After a decade of strong upward production dynamics, the Russian pig industry is expected to see only a marginal growth in the coming years, according to a fresh forecast from the Russian National Union of Pork Producers.
The industry association forecasted that Russian pork production will climb by only 3.3% in 2024 and slow further to 1.2% next year. In previous years, the growth pace varied between 5% and 10% per year. Pig farmers attribute the dynamics to a gradual saturation in the domestic market, where consumption seems to have hit the ceiling.
In 2024, Russian pig farmers will manufacture 6.2 million tonnes of pork in live weight, 3.3% more than last year, the organisation calculated. Industrial farms keep ramping up their share in the total volume. This year, they will manufacture 5.8 million tonnes. This is 4.5% more than a year earlier. In the meantime, individual and backyard farms are dying out.
This year, individual farms will experience a 14% production drop to 30,000 tonnes, and backyard farms see a 10% decline to 390,000 tonnes.
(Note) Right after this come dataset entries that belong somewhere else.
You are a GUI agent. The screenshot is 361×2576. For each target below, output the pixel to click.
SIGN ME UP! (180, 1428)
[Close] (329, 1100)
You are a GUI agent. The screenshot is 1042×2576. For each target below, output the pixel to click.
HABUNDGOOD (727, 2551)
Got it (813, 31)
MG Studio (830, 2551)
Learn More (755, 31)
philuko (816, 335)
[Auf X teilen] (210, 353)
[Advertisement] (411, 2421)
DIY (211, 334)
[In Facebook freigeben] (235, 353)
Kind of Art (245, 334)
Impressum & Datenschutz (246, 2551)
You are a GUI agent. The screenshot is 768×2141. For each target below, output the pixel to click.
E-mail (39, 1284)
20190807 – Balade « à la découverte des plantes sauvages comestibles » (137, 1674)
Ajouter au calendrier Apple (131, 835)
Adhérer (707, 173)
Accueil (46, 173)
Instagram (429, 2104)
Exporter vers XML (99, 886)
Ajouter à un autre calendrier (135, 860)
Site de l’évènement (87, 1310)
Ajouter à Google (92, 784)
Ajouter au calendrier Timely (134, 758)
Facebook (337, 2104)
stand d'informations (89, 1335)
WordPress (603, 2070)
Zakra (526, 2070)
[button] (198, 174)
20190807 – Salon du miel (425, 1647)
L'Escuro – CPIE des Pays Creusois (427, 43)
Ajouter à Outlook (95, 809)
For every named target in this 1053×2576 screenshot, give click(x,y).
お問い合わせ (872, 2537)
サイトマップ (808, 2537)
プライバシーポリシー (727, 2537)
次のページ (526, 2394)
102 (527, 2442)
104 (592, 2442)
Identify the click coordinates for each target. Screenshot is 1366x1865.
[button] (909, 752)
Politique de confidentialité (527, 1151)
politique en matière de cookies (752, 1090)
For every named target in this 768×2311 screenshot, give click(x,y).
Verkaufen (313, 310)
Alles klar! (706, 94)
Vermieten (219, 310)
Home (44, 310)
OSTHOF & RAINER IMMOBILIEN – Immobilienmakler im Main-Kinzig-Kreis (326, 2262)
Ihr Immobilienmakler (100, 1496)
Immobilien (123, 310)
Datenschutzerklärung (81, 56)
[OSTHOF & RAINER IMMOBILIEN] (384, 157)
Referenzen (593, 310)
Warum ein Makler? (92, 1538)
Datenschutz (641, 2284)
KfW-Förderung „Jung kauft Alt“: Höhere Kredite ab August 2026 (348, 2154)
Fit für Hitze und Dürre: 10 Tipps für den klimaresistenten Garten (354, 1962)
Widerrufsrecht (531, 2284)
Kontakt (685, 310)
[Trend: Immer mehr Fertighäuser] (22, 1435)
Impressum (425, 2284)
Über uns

The Russian annual pork consumption has reached a 30-year record of 31 kilograms per capita, which is a third higher compared with 2015. The growth in demand is accompanied by a price rise. Over the past year, the price increased by 20% to 25%.
Yuki Kovalev, chairman of the Russian Union of Pork Producers, recalled that pig farmers foresaw the saturation of the domestic pork market back in 2018. In response, he added, market players decided to constrain the further growth in production capacities.
The industry association indicates that exports have yet to make a difference for the Russian industry. Kovalev estimated that during the first nine months of 2024, Russia boosted pork exports by 16% to 186,300 tonnes. However, in absolute figures, this growth is insufficient to justify the further rise in production capacities.
Over the past few years, the Russian pig industry has experienced margin changes, which could also contribute to the growth slowdown. Albina Koryagina, partner at consulting company NEO Center, calculated that the average marginsin the industry nearly halved in 2022 but bounced back in 2023, reaching 25.9%.